‘So, you call yourself conceptualists, do you?” says the straight-arrow detective quizzing Melissa (Chelsea Edge), a cool-customer art student with three long lacerations on her face. “Mostly. Ashley wasn’t,” Melissa replies. “Unless anti-conceptualism is a concept. She was always about being in the moment. Expressionism. Impressionism.” End of Term has a fondness for bandying around the art-theory big talk, but this silly but stolidly genre project could sorely use a conceptual cutting edge itself.

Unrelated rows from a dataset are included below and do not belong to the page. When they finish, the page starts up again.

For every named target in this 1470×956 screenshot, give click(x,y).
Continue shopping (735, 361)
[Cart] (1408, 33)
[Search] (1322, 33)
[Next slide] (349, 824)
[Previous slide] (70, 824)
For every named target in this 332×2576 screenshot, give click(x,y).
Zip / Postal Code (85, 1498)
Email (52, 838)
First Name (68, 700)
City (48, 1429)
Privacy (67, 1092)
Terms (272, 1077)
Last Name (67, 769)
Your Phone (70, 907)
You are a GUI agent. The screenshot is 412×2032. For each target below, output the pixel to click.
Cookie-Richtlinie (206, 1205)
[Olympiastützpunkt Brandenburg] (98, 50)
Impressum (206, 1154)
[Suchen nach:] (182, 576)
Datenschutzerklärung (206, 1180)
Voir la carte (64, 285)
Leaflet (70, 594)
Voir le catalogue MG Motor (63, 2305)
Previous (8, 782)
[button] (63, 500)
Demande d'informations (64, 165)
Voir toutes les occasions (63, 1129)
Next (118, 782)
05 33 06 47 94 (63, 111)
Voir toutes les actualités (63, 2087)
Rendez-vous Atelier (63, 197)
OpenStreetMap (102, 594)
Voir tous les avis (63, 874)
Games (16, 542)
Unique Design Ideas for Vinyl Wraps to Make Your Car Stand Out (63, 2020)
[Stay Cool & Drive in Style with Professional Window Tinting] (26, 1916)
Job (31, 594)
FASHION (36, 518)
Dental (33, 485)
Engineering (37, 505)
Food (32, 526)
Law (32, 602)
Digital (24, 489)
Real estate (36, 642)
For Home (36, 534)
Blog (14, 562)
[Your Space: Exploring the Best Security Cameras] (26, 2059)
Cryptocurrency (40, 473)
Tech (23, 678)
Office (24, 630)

Melissa is getting questioned after being found strapped to a chair in the blood-splattered basement of Ford Barrington art school. Strangely, there are no bodies – except for that of snooty art critic Damian Self (Ronald Pickup) in the nearby space for the students’ end-of-term exhibition. In Usual Suspects-style piecemeal flashbacks, Melissa fills in the police on the buildup to the butchery and the halls of residence gallery of Cluedo-ish suspects, including her vampish one-time lover Ashley (Nicole Posener), the suave Professor Leigh (Peter Davison, a former Doctor in Doctor Who), and wild card Garth Stroman (Ivan Kaye), a rumoured ghost of a Byronic artist obsessed with a credo that art must involve pain.
Director Mat Menony’s fusion of country-house whodunnit and slasher flick is campy without sparking much excitement. There is barely any heat in the flurry of bitching and bedhopping that serves as preamble, the dialogue is trite across the board, and there is a will-this-do? quality to the featured artwork. Fictional works of art are notoriously hard to pull off, but the ludicrous S&M chair – which proclaims “see no evil” to the occupant while jabbing at their eye cavities – won’t be bothering the Turner prize.
Critically, we never find out Melissa’s artistic principles either: instead, she serves mechanically as the sullen narrator of this avant gardists’ pantomime. Milking the inane artsploitation angle – with Stroman hellbent on achieving his grisly magnus opus Incruxiatis Veritas – would have been fine if the film were not so stilted and drawn out. The artist has to suffer, says the hoary revenant, but End of Term didn’t have to inflict it on the audience too.
• End of Term is available on digital platforms on 2 October.